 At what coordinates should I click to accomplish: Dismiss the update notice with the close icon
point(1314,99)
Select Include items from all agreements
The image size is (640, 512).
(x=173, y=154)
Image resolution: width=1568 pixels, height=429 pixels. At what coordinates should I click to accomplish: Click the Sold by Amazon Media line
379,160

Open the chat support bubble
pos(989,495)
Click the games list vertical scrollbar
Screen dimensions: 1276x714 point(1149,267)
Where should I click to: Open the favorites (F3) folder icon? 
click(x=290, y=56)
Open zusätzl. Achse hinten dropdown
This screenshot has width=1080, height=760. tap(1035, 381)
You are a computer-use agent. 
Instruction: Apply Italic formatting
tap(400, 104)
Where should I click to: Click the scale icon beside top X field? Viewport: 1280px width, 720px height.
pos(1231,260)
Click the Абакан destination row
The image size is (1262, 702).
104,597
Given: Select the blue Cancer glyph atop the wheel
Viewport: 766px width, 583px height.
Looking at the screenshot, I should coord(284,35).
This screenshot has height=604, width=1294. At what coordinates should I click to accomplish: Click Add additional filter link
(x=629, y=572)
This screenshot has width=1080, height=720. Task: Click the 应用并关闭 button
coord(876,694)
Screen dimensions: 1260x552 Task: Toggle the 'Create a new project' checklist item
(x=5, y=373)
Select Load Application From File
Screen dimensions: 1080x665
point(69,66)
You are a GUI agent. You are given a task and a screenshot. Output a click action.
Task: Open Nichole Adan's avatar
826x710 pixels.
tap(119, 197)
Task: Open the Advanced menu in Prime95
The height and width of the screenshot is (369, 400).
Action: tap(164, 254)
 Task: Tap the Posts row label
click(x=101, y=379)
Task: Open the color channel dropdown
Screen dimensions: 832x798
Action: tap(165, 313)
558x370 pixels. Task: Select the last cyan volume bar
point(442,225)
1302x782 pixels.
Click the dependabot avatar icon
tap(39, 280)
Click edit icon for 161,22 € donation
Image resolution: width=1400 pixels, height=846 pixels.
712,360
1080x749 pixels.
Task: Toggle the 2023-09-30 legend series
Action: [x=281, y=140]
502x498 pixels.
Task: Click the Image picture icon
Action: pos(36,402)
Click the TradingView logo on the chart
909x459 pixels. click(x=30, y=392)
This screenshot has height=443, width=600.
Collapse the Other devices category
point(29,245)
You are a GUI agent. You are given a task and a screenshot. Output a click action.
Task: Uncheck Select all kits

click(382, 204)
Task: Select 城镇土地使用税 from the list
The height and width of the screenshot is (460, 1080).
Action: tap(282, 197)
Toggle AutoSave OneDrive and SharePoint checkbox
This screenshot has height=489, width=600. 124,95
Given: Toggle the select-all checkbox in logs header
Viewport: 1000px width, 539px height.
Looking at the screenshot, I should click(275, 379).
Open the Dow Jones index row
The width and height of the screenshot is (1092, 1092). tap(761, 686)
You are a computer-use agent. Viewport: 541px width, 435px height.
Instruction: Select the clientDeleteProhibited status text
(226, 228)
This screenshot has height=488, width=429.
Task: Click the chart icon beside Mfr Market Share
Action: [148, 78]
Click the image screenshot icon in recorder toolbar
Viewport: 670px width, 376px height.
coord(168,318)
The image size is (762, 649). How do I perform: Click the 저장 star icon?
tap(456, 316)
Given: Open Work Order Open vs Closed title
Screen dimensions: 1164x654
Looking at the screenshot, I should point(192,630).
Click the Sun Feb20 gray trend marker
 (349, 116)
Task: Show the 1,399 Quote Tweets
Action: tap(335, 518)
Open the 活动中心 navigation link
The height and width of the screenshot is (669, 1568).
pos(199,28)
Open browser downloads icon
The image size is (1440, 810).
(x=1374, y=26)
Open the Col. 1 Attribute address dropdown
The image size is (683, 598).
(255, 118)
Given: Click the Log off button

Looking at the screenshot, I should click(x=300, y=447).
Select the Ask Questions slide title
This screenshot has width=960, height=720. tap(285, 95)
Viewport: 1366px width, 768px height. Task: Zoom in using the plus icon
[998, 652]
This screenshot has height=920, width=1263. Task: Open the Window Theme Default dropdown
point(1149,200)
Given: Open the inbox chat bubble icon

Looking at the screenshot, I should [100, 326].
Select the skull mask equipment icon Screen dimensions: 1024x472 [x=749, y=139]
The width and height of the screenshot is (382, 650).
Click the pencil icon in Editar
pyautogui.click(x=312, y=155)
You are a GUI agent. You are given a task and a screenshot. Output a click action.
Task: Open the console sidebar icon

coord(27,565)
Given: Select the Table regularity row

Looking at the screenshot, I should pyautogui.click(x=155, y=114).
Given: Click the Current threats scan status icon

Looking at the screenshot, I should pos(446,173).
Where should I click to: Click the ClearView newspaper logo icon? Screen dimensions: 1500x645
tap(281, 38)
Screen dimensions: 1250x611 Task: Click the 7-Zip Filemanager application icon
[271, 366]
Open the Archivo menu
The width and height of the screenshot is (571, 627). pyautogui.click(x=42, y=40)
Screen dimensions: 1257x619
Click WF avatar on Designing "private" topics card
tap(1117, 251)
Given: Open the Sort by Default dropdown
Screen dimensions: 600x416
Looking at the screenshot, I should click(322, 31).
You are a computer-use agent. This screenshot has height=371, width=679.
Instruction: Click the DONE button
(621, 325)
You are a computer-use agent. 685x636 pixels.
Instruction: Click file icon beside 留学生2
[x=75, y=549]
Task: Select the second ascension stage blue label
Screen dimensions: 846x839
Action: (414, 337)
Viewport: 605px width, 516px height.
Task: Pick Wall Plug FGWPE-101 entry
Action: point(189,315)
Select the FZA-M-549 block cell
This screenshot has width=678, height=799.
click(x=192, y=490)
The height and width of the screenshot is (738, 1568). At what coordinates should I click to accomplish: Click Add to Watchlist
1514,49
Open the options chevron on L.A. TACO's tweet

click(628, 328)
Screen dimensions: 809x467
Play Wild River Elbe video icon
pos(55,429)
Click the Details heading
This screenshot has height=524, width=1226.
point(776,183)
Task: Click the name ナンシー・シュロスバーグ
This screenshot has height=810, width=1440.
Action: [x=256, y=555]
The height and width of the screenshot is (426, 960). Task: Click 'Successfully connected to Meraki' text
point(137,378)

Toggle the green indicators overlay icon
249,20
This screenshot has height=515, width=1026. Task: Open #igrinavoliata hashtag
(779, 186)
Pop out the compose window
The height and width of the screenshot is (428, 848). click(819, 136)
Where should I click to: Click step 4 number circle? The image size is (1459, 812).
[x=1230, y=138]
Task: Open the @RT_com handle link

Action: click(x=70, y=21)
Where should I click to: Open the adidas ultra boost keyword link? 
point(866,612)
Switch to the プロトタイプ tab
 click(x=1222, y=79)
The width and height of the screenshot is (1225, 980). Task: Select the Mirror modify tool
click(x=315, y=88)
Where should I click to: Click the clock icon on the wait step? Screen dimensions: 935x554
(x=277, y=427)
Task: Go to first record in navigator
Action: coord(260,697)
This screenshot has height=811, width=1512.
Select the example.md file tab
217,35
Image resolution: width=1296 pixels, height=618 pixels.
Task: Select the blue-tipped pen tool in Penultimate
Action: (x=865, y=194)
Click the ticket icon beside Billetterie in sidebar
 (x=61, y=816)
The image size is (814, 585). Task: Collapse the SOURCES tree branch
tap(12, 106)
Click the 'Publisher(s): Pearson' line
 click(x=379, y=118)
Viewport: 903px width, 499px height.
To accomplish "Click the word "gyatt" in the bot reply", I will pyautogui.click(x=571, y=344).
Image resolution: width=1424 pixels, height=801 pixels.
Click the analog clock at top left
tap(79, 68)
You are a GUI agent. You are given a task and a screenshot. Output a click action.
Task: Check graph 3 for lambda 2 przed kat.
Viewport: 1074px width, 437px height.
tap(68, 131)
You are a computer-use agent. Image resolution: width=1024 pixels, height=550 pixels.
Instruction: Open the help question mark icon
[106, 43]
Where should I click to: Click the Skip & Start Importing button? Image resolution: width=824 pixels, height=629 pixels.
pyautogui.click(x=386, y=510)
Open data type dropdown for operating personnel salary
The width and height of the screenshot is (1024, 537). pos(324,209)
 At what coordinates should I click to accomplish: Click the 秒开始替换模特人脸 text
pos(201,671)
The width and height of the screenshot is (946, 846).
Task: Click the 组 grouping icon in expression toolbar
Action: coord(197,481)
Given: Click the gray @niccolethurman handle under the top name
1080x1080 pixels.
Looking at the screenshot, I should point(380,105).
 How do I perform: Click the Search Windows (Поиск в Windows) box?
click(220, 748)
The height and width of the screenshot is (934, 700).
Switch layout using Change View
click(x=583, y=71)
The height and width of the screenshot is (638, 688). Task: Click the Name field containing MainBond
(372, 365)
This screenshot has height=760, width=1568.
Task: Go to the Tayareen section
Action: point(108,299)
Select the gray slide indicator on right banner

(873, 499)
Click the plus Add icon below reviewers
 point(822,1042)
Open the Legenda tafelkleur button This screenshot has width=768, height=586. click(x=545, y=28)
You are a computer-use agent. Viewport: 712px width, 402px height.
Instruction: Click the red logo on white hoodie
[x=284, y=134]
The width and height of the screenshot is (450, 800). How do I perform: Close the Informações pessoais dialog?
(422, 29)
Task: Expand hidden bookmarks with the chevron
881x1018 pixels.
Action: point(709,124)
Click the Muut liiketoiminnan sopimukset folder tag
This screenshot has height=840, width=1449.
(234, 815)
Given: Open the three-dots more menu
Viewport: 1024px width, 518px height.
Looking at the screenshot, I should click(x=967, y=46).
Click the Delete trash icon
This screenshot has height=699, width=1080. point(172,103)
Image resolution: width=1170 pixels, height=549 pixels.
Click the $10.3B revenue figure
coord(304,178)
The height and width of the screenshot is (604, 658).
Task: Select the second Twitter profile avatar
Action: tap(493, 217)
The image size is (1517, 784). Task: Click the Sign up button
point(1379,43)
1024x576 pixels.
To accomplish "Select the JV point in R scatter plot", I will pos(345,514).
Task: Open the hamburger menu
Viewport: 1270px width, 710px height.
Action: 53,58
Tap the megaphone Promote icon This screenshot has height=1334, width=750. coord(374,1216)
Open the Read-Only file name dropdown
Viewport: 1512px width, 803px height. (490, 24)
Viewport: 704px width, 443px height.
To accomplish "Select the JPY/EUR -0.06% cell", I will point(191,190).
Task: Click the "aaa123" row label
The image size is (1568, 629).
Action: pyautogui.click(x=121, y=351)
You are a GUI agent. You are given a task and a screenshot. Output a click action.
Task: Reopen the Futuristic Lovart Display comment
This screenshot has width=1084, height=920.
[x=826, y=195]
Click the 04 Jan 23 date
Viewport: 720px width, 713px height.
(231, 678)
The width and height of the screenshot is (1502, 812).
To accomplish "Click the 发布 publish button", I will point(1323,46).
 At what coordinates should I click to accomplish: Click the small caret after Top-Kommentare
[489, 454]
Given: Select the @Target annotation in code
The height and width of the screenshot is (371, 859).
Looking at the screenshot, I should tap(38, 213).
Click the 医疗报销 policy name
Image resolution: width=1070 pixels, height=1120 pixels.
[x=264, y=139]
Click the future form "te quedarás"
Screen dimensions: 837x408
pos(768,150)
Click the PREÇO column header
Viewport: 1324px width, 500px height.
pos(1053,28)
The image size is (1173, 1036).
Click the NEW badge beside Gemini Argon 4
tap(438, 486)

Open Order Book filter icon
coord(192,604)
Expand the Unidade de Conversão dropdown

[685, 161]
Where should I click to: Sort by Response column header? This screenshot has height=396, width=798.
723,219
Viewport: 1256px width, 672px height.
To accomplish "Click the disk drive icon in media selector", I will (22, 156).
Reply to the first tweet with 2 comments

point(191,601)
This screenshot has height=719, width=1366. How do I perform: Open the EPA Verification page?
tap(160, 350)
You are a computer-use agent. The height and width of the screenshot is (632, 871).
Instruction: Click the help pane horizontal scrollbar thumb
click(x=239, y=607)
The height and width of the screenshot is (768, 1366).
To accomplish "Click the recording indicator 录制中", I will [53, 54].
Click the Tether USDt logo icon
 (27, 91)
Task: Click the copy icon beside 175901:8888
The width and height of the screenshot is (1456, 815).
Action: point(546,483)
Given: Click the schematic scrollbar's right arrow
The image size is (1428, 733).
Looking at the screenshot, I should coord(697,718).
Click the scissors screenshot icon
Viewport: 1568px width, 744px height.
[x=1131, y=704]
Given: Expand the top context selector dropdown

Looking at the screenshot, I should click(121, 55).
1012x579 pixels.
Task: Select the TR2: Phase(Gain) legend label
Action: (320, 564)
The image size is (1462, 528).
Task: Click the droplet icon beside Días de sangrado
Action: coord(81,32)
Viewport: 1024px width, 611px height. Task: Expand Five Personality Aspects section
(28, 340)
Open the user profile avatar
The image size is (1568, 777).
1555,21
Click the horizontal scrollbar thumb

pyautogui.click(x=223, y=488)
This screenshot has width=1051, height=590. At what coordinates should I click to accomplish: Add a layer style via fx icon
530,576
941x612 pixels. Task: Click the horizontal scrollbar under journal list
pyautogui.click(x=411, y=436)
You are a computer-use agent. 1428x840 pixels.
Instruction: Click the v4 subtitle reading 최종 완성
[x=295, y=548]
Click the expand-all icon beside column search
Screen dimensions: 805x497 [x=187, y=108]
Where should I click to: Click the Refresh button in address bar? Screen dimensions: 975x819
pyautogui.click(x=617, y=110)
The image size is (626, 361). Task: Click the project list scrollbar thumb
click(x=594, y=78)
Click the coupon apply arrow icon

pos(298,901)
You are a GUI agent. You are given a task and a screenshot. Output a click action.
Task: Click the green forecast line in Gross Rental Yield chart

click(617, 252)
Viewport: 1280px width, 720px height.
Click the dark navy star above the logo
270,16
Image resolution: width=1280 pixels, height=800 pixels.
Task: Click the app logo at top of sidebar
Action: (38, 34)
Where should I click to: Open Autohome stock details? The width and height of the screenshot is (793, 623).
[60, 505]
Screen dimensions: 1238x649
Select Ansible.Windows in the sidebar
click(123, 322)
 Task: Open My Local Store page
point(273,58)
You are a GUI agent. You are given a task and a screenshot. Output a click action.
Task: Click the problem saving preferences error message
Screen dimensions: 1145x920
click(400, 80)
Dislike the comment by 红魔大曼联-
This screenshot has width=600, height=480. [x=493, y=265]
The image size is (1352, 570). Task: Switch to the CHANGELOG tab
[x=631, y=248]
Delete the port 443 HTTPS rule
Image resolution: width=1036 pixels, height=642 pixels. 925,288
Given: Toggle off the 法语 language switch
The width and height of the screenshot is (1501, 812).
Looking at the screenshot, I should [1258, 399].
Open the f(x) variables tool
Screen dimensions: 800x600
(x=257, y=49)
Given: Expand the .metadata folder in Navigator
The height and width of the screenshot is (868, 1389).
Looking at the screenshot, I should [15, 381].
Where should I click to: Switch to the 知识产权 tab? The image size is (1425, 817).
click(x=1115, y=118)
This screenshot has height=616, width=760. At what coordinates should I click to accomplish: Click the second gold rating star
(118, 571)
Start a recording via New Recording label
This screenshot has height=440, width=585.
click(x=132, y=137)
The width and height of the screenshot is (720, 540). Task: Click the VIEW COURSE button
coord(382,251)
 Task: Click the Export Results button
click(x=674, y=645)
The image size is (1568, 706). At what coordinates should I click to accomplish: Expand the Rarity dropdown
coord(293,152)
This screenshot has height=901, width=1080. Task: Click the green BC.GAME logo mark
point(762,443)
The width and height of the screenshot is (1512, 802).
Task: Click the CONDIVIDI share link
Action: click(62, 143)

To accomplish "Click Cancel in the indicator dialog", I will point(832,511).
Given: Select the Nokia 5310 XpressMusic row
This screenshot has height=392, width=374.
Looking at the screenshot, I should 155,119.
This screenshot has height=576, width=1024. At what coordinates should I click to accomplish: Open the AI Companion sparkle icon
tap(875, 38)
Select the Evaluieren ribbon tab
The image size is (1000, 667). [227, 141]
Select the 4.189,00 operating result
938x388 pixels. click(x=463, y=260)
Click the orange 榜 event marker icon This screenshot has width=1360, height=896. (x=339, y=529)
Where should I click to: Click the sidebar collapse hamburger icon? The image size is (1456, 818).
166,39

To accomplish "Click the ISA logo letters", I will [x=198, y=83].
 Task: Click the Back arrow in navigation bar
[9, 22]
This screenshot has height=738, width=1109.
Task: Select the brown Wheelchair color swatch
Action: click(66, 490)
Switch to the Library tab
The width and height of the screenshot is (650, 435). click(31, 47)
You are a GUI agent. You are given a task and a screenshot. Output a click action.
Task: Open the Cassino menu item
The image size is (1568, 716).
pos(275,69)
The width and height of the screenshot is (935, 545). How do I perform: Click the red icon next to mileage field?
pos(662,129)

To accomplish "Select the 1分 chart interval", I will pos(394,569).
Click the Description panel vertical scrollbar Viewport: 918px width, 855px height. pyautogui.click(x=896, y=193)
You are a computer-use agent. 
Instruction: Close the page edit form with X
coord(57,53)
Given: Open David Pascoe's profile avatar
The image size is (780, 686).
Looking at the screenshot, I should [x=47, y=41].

----------------

Output exactly the lines from the one holding "Task: Click the Back arrow in navigation bar" to the end of the material above, with both ends included.

 Task: Click the Back arrow in navigation bar
[9, 22]
This screenshot has height=738, width=1109.
Task: Select the brown Wheelchair color swatch
Action: click(66, 490)
Switch to the Library tab
The width and height of the screenshot is (650, 435). click(31, 47)
You are a GUI agent. You are given a task and a screenshot. Output a click action.
Task: Open the Cassino menu item
The image size is (1568, 716).
pos(275,69)
The width and height of the screenshot is (935, 545). How do I perform: Click the red icon next to mileage field?
pos(662,129)

To accomplish "Select the 1分 chart interval", I will pos(394,569).
Click the Description panel vertical scrollbar Viewport: 918px width, 855px height. pyautogui.click(x=896, y=193)
You are a computer-use agent. 
Instruction: Close the page edit form with X
coord(57,53)
Given: Open David Pascoe's profile avatar
The image size is (780, 686).
Looking at the screenshot, I should [x=47, y=41].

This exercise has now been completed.